■ **What you are asked to do**
Exactly as they appear, copy the lines from the one holding "You are a computer-use" through the end of the records, leaving pictures out.

==== Records to process

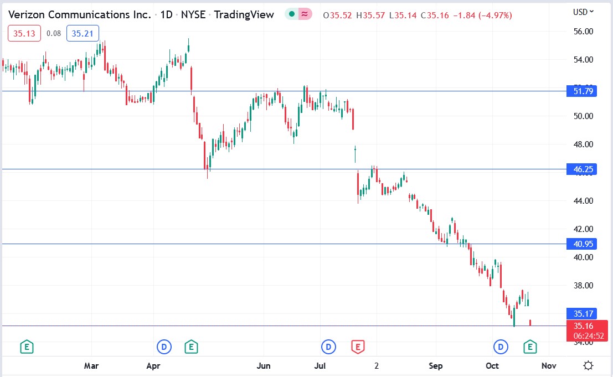Click the blue D dividend marker near April

[164, 347]

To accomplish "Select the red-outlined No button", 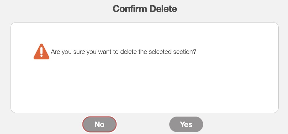I will coord(99,124).
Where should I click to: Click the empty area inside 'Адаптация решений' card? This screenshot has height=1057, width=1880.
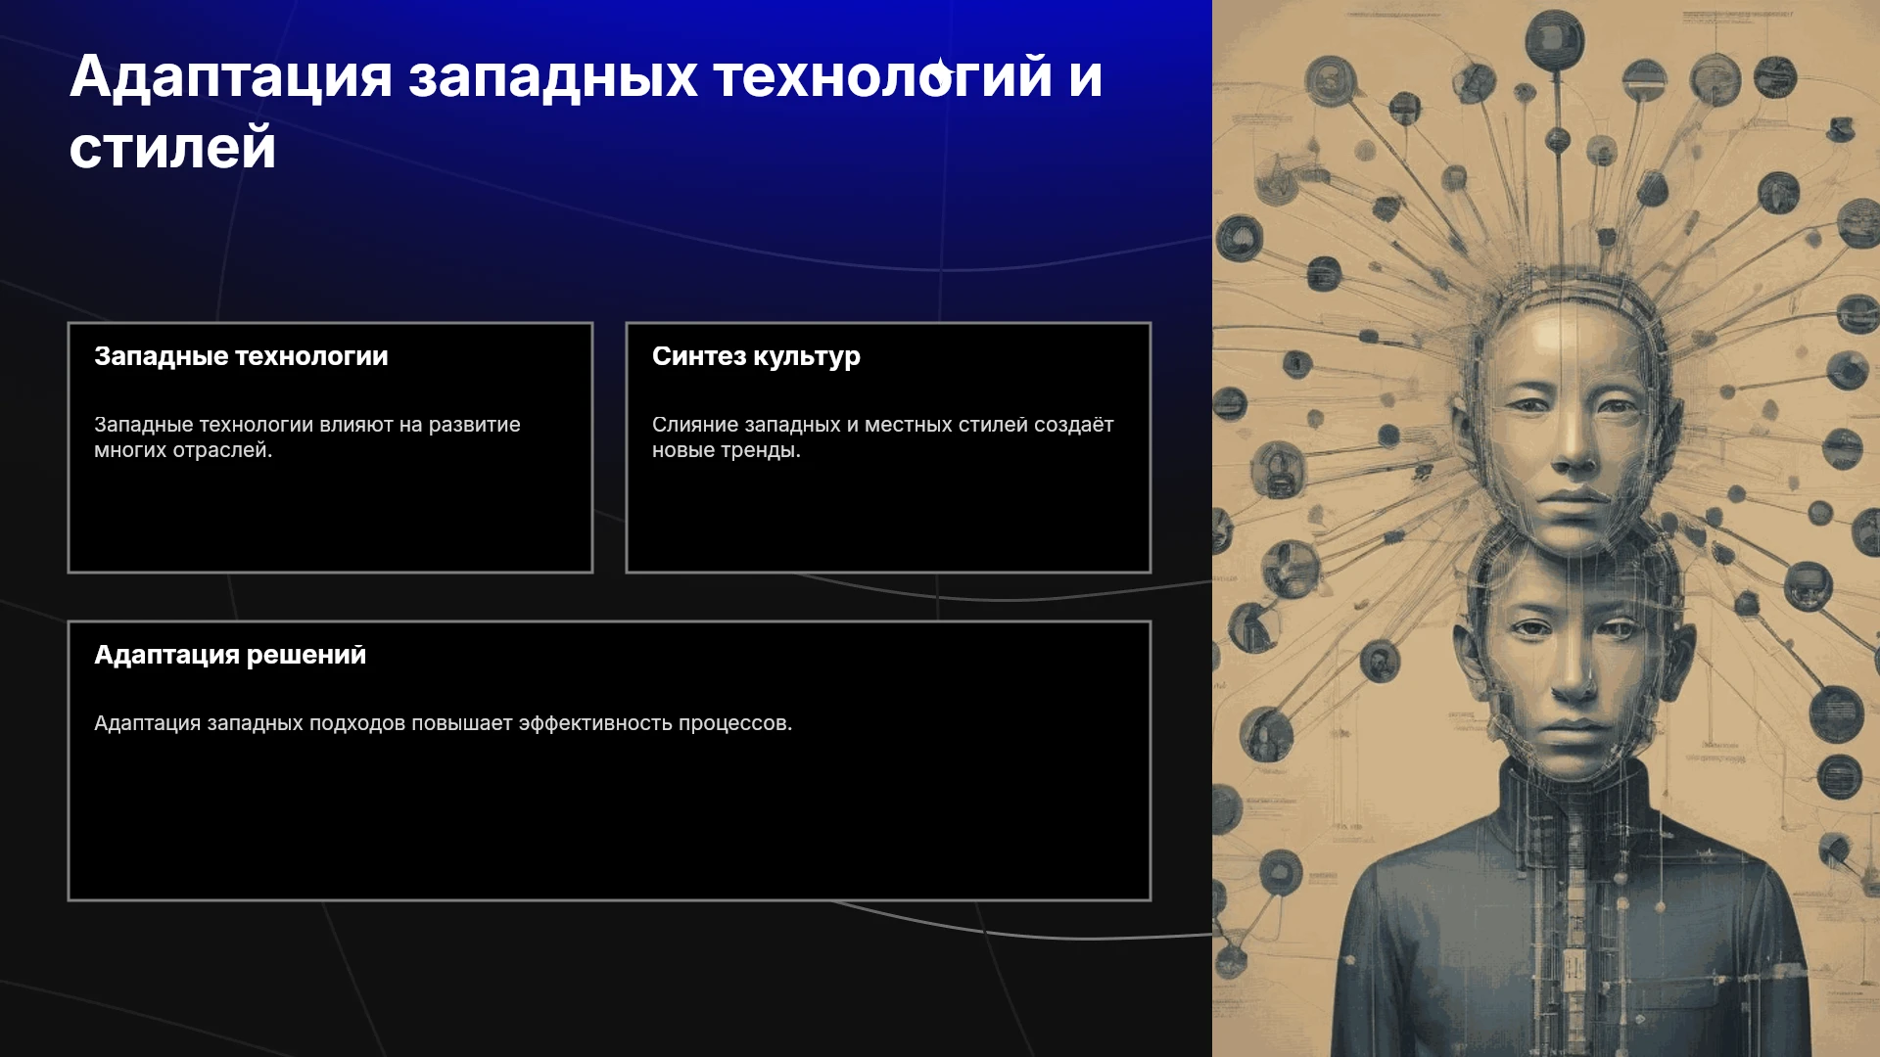[x=609, y=822]
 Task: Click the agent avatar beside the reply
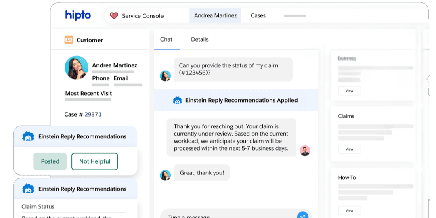pyautogui.click(x=305, y=151)
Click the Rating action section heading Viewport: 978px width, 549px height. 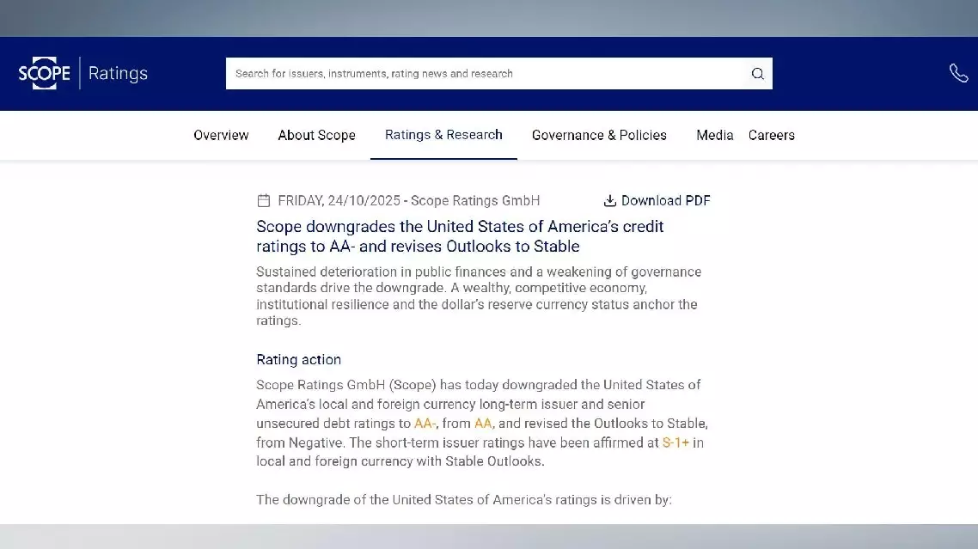pos(298,360)
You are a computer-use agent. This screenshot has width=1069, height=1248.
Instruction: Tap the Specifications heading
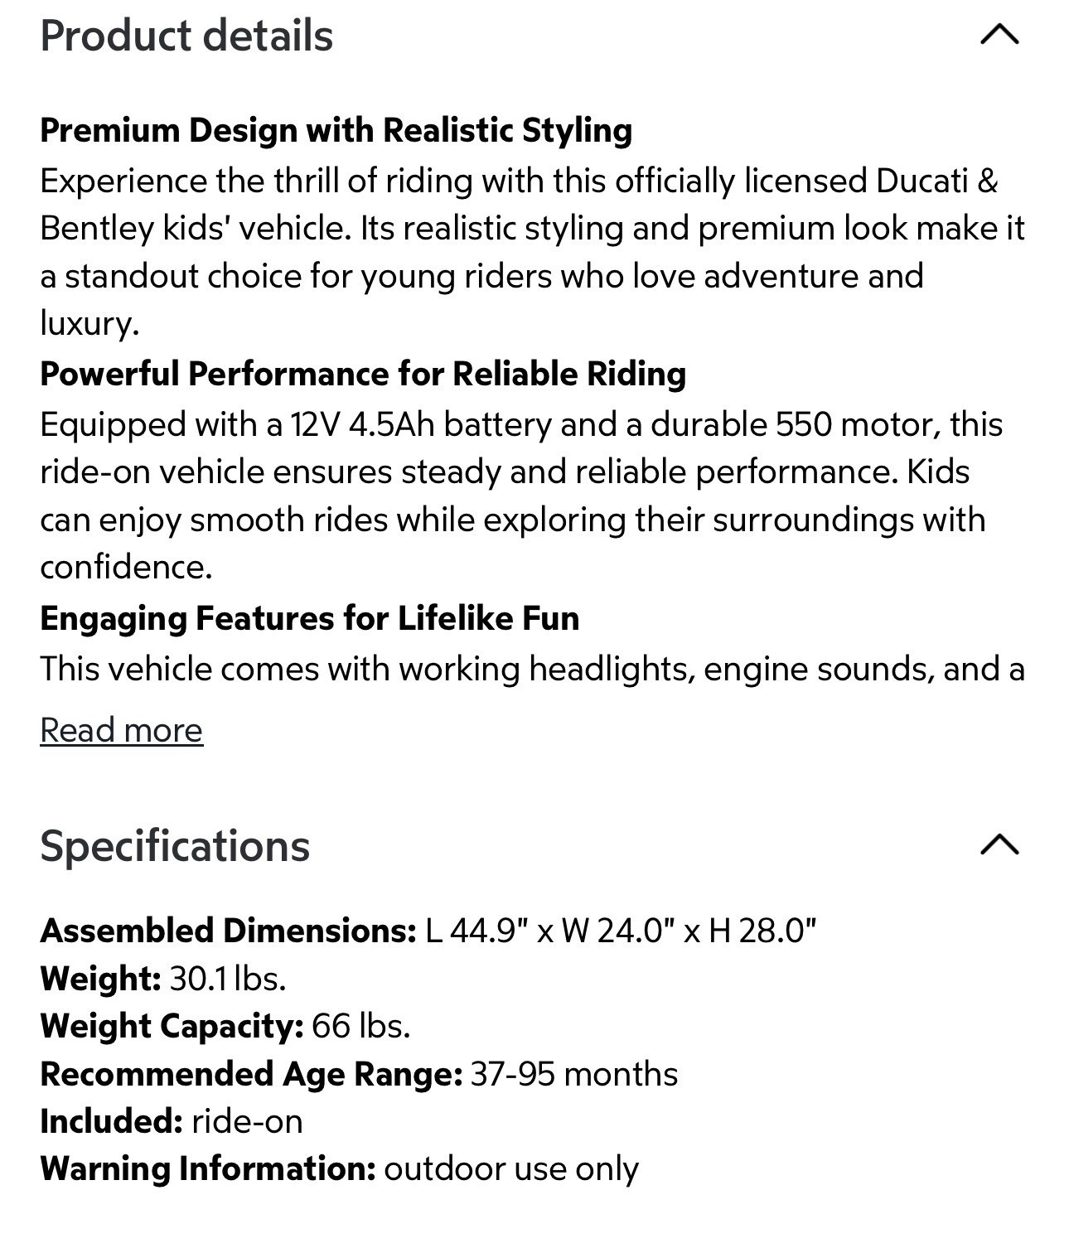tap(175, 846)
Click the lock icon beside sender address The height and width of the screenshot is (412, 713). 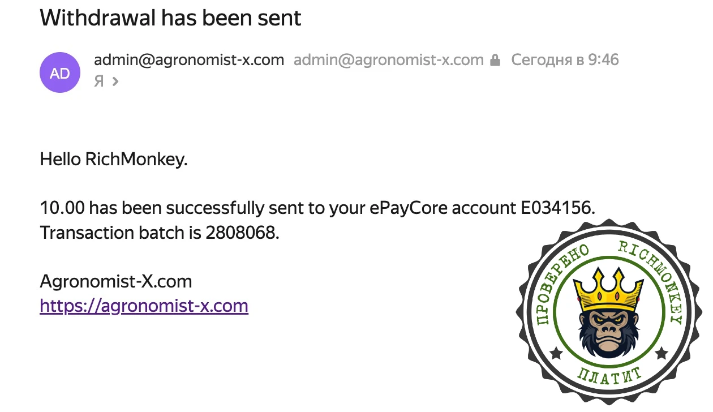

========

■ **Final answer**
You are a computer-use agent. This screenshot has width=1069, height=1248.
Instruction: Tap the Specifications heading
tap(175, 846)
Click the lock icon beside sender address The height and width of the screenshot is (412, 713). 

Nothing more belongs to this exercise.